Document section
:::

Standardized answers to the Sustainability Question


beach-690125_960_720Hi everyone, last week the Chronicle of Philanthropy published a piece I wrote on the Sustainability Myth. Warning: The piece is for paid subscribers, but it was adapted from this post—“Can we all just admit there is no such thing as nonprofit sustainability?”—which you should check out, since it talks about teeth tattoos, which is an earned-income strategy I am working on in order to increase my organization’s “sustainability.” Tattoos on one’s canines and incisors will be the next big thing in society, trust me, and my organization is going to ride that wave.

Recently I wrote a grant proposal for $30,000, and of course, at the end, there it was, the Sustainability Question. “How will you sustain your program when support from the XYZ foundation runs out?” I took a deep breath. And by “taking a deep breath,” I meant chugging a mini bottle of vodka I keep in my laptop bag. Then I looked at pictures of cute baby animals. That always helps me to calm down.

The Sustainability Question is annoying. (Please see “The Sustainability Question: Why it is so annoying.”) We nonprofits are constantly thinking of how to bring in revenues. Constantly. To be asked how we will continue to fundraise is like being asked, “How will you continue breathing?” Unless a funder provides 50% or more of a project’s revenues, there is no need to ask the Sustainability Question. I’ve seen grants for as little as $5,000 ask the irritating, obnoxious question. I am trying to raise on average a million dollars each year for the next seven years in order to get more people of color to enter the nonprofit sector. $30,000 is incredibly helpful and much appreciated—we don’t even take a $5 donation for granted—but holy hummus, it is not nearly enough, and when it is gone, and even when it’s there, we will continue to do what all EDs and other development staff have done since the beginning of time: Fundraise, and wake up screaming from cashflow-related night terrors.

Since it is not going away any time soon, and all of us are forced to hold our noses and answer it each time we come across it, let’s develop a standardized response to the Sustainability Question that we can just copy and paste. This will save us time and energy—time and energy that we can spend on stuff like helping people. Here are drafts of the standardized version, along with other versions in case you’re feeling adventurous. Let me know your thoughts:

The Standardized Response:

Understanding the importance of long-term sustainability, [your organization]’s staff and board are constantly developing and implementing plans to diversify our funding. We are confident we will be able to increase our programmatic and organizational sustainability through a combination of several strategies:

  • Strengthening both board and staff’s fundraising capacity through professional development opportunities
  • Building and sustaining relationships with other local foundations
  • Developing stronger ties to local corporations as well as to small businesses
  • Improving and innovating on our special events in order to bring in more revenues
  • Evolving our annual mailing campaign through innovative donor-centric communication
  • Expanding our individual donor cultivation activities, and
  • Exploring earned-income strategies

We believe that through a robust fundraising plan combined with an organizational culture of philanthropy, [your organization] will be able to sustain, expand, and scale its program to effectively serve the community for the long-term. [If space allows, you may want to expand on each bullet point by listing out specific examples].

:::

Records to use

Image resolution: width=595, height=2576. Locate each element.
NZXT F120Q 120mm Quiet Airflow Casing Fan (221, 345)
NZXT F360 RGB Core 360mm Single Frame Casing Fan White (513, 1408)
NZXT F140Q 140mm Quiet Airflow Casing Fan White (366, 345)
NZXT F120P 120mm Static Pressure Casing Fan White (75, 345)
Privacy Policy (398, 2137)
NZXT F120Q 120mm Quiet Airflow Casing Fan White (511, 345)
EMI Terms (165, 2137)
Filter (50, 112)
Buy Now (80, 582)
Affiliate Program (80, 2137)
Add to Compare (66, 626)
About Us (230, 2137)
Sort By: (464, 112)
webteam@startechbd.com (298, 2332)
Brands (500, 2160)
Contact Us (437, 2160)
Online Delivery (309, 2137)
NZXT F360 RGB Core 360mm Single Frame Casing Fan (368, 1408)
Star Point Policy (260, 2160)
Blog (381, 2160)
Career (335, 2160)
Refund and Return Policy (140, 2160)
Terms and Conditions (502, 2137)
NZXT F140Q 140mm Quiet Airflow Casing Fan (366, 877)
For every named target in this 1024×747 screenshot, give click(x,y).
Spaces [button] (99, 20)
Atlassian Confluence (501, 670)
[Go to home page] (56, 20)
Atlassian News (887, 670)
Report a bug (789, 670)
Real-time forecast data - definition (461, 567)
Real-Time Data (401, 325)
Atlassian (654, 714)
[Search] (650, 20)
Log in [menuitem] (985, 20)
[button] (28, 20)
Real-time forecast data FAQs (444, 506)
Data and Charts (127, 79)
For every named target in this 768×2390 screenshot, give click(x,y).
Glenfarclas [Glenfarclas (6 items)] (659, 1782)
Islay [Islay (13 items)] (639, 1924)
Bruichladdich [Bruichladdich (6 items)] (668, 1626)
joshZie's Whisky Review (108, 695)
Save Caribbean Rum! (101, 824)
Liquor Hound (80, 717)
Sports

:::

Stated problem A
Update the post on nonprofit sustainability, starting at "We believe that" and ending at "out specific examples].", with "robust" changed to "comprehensive".
Stated problem B
Please output the rows word for word, starting at the first row and ending at the row containing "NZXT F140Q 140mm Quiet Airflow Casing Fan (366, 877)".
The post on nonprofit sustainability has nothing to do with the rows.

Task response A
We believe that through a comprehensive fundraising plan combined with an organizational culture of philanthropy, [your organization] will be able to sustain, expand, and scale its program to effectively serve the community for the long-term. [If space allows, you may want to expand on each bullet point by listing out specific examples].

Task response B
Image resolution: width=595, height=2576. Locate each element.
NZXT F120Q 120mm Quiet Airflow Casing Fan (221, 345)
NZXT F360 RGB Core 360mm Single Frame Casing Fan White (513, 1408)
NZXT F140Q 140mm Quiet Airflow Casing Fan White (366, 345)
NZXT F120P 120mm Static Pressure Casing Fan White (75, 345)
Privacy Policy (398, 2137)
NZXT F120Q 120mm Quiet Airflow Casing Fan White (511, 345)
EMI Terms (165, 2137)
Filter (50, 112)
Buy Now (80, 582)
Affiliate Program (80, 2137)
Add to Compare (66, 626)
About Us (230, 2137)
Sort By: (464, 112)
webteam@startechbd.com (298, 2332)
Brands (500, 2160)
Contact Us (437, 2160)
Online Delivery (309, 2137)
NZXT F360 RGB Core 360mm Single Frame Casing Fan (368, 1408)
Star Point Policy (260, 2160)
Blog (381, 2160)
Career (335, 2160)
Refund and Return Policy (140, 2160)
Terms and Conditions (502, 2137)
NZXT F140Q 140mm Quiet Airflow Casing Fan (366, 877)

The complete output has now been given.